OUseful.Info, the blog…

Trying to find useful things to do with emerging technologies in open education

Mapping the Tesco Corporate Organisational Sprawl – An Initial Sketch

A quick sketch, prompted by Tesco Graph Hunting on OpenCorporates of how some of Tesco’s various corporate holdings are related based on director appointments and terminations:

The recipe is as follows:

- grab a list of companies that may be associated with “Tesco” by querying the OpenCorporates reconciliation API for tesco
– grab the filings for each of those companies
– trawl through the filings looking for director appointments or terminations
– store a row for each directorial appointment or termination including the company name and the director.

You can find the scraper here: Tesco Sprawl Grapher

import scraperwiki, simplejson,urllib

import networkx as nx

#Keep the API key [private - via http://blog.scraperwiki.com/2011/10/19/tweeting-the-drilling/
import os, cgi
try:
    qsenv = dict(cgi.parse_qsl(os.getenv("QUERY_STRING")))
    ockey=qsenv["OCKEY"]
except:
    ockey=''

rurl='http://opencorporates.com/reconcile/gb?query=tesco'
#note - the opencorporates api also offers a search:  companies/search
entities=simplejson.load(urllib.urlopen(rurl))

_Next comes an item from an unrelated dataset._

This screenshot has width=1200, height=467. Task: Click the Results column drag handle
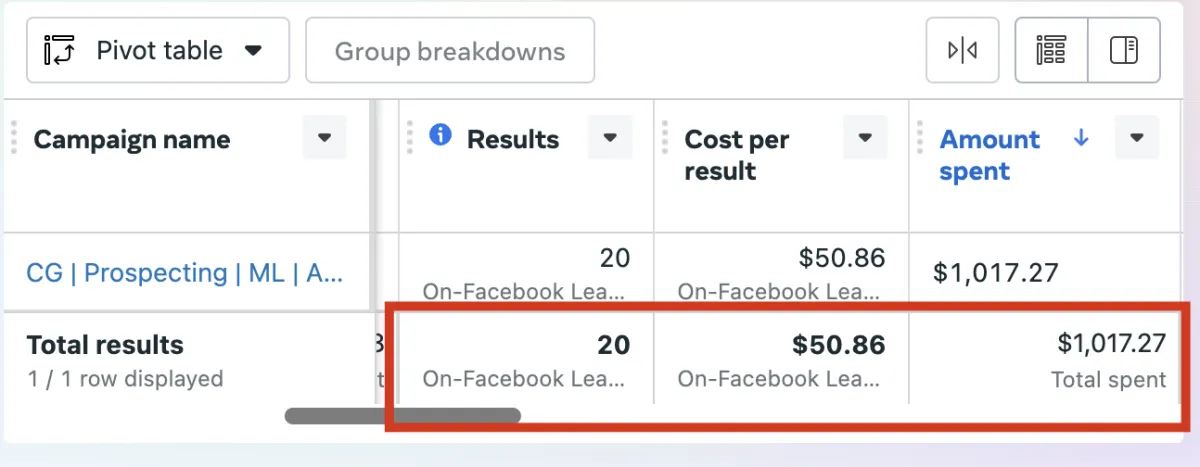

def getOCcompanyData(ocid):
    ocurl='http://api.opencorporates.com'+ocid+'/data'+'?api_token='+ockey
    ocdata=simplejson.load(urllib.urlopen(ocurl))
    return ocdata

#need to find a way of playing nice with the api, and not keep retrawling

def getOCfilingData(ocid):
    ocurl='http://api.opencorporates.com'+ocid+'/filings'+'?per_page=100&api_token='+ockey
    tmpdata=simplejson.load(urllib.urlopen(ocurl))
    ocdata=tmpdata['filings']
    print 'filings',ocid
    #print 'filings',ocid,ocdata
    #print 'filings 2',tmpdata
    while tmpdata['page']<tmpdata['total_pages']:
        page=str(tmpdata['page']+1)
        print '...another page',page,str(tmpdata["total_pages"]),str(tmpdata['page'])
        ocurl='http://api.opencorporates.com'+ocid+'/filings'+'?page='+page+'&per_page=100&api_token='+ockey
        tmpdata=simplejson.load(urllib.urlopen(ocurl))
        ocdata=ocdata+tmpdata['filings']
    return ocdata

def recordDirectorChange(ocname,ocid,ffiling,director):
    ddata={}
    ddata['ocname']=ocname
    ddata['ocid']=ocid
    ddata['fdesc']=ffiling["description"]
    ddata['fdirector']=director
    ddata['fdate']=ffiling["date"]
    ddata['fid']=ffiling["id"]
    ddata['ftyp']=ffiling["filing_type"]
    ddata['fcode']=ffiling["filing_code"]
    print 'ddata',ddata
    scraperwiki.sqlite.save(unique_keys=['fid'], table_name='directors', data=ddata)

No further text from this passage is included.